[streaming] Re: Problems streaming certain MPEGS [ComputerAssets#42]
Jesse Burson
jesse at computerassets.com
Tue Oct 7 23:21:51 CEST 2003
> -----Original Message-----
> From: Jean-Paul Saman [mailto:jean-paul.saman at planet.nl]
> Sent: Tuesday, October 07, 2003 1:49 PM
> To: streaming at videolan.org
> Subject: [streaming] Re: Problems streaming certain MPEGS
> [ComputerAssets#42]
>
>
> Jesse Burson wrote:
>
> What vlc commandline options do you use?
I've been using the wxwindows GUI, but the command line equivalent would
be
--sout '#std{access=udp,url=225.1.1.1:2001}'
That's it; I'm not doing anything else. I'm running VLC the same way
for the files that work and the files that don't.
I've just tested the CLI to be sure that the GUI wasn't doing anything I
didn't know about. Within a couple of seconds, ~1000 UDP packets sent
to 225.1.1.1:2001 by the multicasting machine were picked up by one of
the clients.
> Do you use the --ttl 2 commandline option of vlc?

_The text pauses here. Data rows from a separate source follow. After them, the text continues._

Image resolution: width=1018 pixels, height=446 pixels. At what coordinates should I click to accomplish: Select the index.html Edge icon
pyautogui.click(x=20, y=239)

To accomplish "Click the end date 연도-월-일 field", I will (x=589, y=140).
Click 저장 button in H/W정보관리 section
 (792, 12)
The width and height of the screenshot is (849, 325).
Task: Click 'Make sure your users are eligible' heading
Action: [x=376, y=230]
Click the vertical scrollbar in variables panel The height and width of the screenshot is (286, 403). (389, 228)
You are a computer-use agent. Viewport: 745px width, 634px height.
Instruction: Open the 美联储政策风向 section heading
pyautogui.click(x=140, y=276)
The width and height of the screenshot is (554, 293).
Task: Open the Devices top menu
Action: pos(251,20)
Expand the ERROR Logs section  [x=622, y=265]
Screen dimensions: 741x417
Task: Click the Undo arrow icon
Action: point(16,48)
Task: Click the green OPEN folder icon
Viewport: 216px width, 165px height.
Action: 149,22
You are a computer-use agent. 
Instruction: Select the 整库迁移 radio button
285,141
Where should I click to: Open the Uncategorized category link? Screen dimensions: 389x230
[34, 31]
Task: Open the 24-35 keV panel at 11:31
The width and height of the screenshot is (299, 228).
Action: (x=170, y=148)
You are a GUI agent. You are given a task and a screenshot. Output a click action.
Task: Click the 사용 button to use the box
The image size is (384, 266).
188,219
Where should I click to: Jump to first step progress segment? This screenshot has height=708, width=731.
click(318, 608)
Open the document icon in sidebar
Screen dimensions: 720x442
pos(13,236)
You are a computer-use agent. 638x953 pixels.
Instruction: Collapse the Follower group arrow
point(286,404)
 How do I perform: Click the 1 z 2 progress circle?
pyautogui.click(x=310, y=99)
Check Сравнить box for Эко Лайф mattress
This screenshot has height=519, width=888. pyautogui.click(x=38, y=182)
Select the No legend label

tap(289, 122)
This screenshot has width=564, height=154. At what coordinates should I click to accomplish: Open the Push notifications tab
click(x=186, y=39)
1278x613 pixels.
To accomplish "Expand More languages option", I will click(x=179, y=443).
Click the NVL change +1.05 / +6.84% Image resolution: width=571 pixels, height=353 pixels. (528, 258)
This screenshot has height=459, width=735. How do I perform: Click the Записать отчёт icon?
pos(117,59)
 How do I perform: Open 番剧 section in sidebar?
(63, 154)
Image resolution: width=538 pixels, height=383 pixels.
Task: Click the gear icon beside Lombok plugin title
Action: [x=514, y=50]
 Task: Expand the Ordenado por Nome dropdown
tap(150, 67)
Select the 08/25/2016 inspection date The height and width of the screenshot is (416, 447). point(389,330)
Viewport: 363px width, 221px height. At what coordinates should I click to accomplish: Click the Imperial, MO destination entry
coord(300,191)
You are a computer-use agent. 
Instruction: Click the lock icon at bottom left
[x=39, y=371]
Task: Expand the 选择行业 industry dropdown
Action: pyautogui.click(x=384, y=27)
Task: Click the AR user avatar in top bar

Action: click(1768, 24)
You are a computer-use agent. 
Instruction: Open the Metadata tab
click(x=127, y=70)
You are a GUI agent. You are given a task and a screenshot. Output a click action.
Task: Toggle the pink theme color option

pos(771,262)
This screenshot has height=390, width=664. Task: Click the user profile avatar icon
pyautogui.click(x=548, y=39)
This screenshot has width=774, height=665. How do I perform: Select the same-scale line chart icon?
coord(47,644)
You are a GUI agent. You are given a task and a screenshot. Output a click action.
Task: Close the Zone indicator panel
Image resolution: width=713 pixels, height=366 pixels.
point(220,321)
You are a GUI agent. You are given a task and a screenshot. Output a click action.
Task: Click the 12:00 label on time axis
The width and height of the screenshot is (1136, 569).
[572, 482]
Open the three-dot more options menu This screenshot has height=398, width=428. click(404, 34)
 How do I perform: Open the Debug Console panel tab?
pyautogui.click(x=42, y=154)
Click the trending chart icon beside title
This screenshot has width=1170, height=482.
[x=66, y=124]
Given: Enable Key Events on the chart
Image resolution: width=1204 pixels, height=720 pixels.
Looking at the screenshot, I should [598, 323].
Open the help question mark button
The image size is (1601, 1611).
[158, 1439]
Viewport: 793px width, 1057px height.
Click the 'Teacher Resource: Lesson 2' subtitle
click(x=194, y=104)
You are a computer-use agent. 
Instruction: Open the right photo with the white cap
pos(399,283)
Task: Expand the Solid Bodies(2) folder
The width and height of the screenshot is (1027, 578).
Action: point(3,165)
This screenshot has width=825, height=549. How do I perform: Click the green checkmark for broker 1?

No. But all machines are directly connected to the switch; shouldn't a
TTL of 1 suffice in that case? And even if not, why would the switch
receive some files and not others if the problem were caused by TTL? In
other words, why would VLC potentially decrement the TTL of a packet
*depending on the file*? (is it even possible, with the network stack
of a normal PC OS, to have a packet not get to its first hop due to
TTL?)
> Are all the video files encoded in the same manner?
I doubt it. The ones that don't work are random test files from the
Internet. VLC does play them all locally, and it uses its MPEG decoder
to do so.
> Could you
> send a log
> from VLC's output for one of the succeeding files and one of
> the failing
> files, please.
Absolutely (sent in private email). Thank you.